Много лет спустя, в 1942 году, в наброске «Ситуация как стадия тропа» Эйзенштейн вплотную занялся проблемой смысловой амбивалентности на разных уровнях – от слова до сюжета:

«§ 1. Амбивалентность как неотъемлемое начало в первобытном мышлении. Nux ‹ядро› единства противоположностей (в будущем).

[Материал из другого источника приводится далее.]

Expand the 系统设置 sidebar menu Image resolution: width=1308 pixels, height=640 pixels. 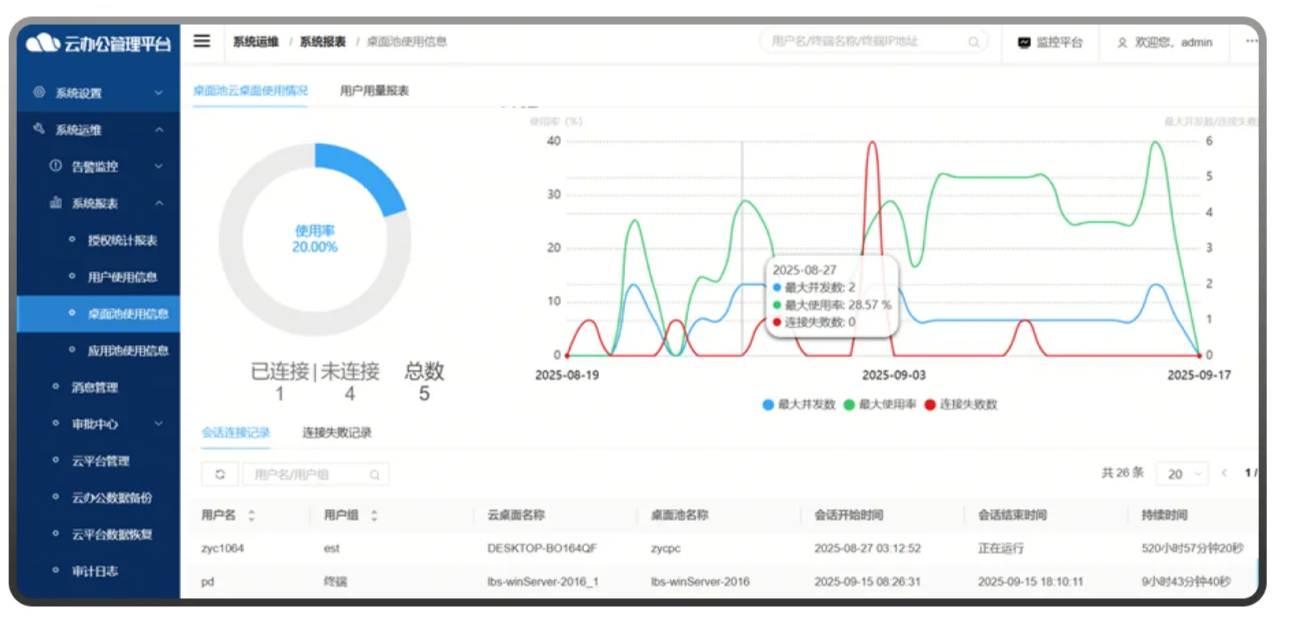pos(97,93)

Высшая форма юмористики – ирония – [основана] прямо на этом – низшем „приеме“: утверждении через прямо противоположное. ‹…›

§ 2. Наинизшая стадия в чистой лингвистике – одно слово означает оба противоположных [смысла] (Kaddish – „святой“ и „нечистый“ – древнеевр., конец-искони…). ‹…›

§ 4. „Spoonerisms“.

Этим по-английски обозначается прием, по которому написаны такие фразы: „Императрица Екатерина оперилась на облокотило и заключила перетурие с мирками“. ‹…› („Перетурие“ звучит как производное от „тузить“ и, поставленное в место, где „мирятся“, вовсе не лишено иронической point'ы ‹акцента›!).

В рифме тот же механизм, что в иронии, но с целью динамической elation ‹приподнятости› смыслов, а не с формальным совпадением при несовместимости (противоположности) по существу.

NB. Platitude ‹пошлость› тогда, когда изъята tension ‹напряженность›, т. н. одновременность ощущения и совпадения, и невозможности совпадения…

Теперь мы видим, что ход от амбивалентности по существу привел нас и к метафорическому строю ситуации. И строю, и оформлению, и фабуле, метафорически понятым, т. н. как Auswuchs ‹произрастание› черты, которая неизбежно метафорична в раннем мышлении.